Quantization configuration#

Quark Quantization Config API for ONNX

class quark.onnx.quantization.config.config.Config(global_quant_config: QuantizationConfig)[source]#

A class that encapsulates comprehensive quantization configurations for a machine learning model, allowing for detailed and hierarchical control over quantization parameters across different model components.

Parameters:

global_quant_config (QuantizationConfig) – Global quantization configuration applied to the entire model unless overridden at the layer level.

class quark.onnx.quantization.config.config.QConfig(global_config: QLayerConfig, specific_layer_config: dict[DataType, list[str]] | None = None, layer_type_config: dict[DataType | None, list[str]] | None = None, exclude: list[str | list[tuple[list[str]]]] | None = None, algo_config: list[AlgoConfig] | None = None, use_external_data_format: bool = False, **kwargs: dict[str, Any])[source]#

A class that defines quantization configuration at multiple levels (global, specific layers, specific operation types), and provides flexibility for specifying algorithm settings.

Parameters:
  • global_config (QLayerConfig) – Global quantization configuration applied to all layers unless overridden.

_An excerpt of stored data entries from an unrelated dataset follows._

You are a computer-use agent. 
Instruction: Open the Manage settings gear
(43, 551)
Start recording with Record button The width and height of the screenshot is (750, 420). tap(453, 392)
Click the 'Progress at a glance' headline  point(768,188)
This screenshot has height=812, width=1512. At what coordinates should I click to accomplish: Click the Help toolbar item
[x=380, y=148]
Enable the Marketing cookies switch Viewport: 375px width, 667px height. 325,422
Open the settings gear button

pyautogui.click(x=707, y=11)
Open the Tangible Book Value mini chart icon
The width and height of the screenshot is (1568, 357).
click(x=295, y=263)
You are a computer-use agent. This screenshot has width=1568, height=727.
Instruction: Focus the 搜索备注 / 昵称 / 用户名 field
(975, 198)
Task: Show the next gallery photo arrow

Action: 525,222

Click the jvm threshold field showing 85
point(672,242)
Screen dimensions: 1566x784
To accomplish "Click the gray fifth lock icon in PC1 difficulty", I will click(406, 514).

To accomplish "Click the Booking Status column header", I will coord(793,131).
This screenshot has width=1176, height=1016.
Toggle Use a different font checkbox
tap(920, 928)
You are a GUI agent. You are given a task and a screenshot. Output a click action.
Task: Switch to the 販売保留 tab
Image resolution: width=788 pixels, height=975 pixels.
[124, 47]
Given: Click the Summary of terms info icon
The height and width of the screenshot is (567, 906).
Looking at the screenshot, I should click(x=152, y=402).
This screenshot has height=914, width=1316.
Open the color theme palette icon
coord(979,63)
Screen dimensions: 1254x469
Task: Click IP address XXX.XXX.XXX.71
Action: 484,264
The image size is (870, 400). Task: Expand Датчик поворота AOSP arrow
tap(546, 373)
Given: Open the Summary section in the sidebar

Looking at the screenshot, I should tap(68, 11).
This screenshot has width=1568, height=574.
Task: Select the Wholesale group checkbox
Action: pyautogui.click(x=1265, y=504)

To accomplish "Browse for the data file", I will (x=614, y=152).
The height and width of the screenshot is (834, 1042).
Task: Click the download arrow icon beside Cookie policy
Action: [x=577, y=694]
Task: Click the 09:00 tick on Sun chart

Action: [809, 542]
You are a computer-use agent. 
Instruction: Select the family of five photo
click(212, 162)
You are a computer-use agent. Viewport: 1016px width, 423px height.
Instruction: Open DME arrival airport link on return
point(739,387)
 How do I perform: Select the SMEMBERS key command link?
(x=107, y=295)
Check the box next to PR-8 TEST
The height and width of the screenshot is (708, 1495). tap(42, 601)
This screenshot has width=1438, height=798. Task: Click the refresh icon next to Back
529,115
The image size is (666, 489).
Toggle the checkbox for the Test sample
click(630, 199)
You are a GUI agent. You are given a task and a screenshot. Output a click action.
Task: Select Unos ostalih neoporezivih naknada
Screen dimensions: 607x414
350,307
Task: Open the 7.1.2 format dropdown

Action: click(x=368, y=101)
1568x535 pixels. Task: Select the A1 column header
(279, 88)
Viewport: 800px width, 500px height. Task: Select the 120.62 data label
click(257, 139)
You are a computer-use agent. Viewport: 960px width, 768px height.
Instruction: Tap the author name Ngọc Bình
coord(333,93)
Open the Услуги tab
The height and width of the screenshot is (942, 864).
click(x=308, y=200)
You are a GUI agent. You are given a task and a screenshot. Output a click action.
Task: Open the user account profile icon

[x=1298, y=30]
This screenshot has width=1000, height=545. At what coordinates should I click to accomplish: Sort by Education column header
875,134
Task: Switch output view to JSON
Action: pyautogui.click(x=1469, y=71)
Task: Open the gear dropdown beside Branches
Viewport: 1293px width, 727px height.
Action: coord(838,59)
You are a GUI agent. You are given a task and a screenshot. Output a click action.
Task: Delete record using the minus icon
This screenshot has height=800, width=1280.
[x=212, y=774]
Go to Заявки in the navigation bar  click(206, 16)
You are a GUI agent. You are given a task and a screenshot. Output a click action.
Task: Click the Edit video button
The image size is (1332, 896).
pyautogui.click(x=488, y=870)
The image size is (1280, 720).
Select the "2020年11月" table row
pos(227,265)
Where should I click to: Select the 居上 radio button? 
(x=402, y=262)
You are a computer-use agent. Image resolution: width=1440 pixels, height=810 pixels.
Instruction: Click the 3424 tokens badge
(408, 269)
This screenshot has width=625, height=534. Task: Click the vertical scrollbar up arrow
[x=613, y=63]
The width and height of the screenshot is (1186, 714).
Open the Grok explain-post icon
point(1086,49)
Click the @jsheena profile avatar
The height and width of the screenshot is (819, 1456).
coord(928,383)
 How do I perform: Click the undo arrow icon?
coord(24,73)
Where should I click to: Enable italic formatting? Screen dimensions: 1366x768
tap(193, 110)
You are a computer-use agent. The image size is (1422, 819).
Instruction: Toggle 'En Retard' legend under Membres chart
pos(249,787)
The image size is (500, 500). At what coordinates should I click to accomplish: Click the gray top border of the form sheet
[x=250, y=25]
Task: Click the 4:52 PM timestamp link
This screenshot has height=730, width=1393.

  • specific_layer_config (Dict[DataType, List[str]]) – Dictionary mapping specific layer names to their quantization configuration. Overrides global_config for those layers. Default is None.

  • layer_type_config (Dict[Optional[DataType], List[str]]) – Dictionary mapping layer types (e.g., Conv, Gemm) to quantization configurations. Overrides global_config for those operation types. Default is None.

  • exclude (List[Union[str, List[Tuple[List[str]]]]]) – List of nodes or subgraphs excluded from quantization. Default is None.

  • algo_config (List[AlgoConfig]) – Algorithm configuration(s), such as CLE, SmoothQuant, or AdaRound. Can be a list of algorithm configurations. Default is None.

  • use_external_data_format (bool) – Whether to use ONNX external data format when saving the quantized model. Default is False. advanced customization and extension.

  • extra_options (Dict[str, Any]) – Dictionary for additional options. Default is None.

static get_default_config(config_name: str) Config[source]#

Retrieve the default quantization configuration by name.

This function looks up the provided config_name in the DefaultConfigMapping. If a match is found, it returns a Config object with the corresponding global quantization configuration. Otherwise, it raises a ValueError.

Args:

config_name (str): The name of the default configuration to look up like XINT8.

Returns:

Config: A configuration object containing the default quantization settings.

Raises:

ValueError: If the provided config_name is not found in DefaultConfigMapping.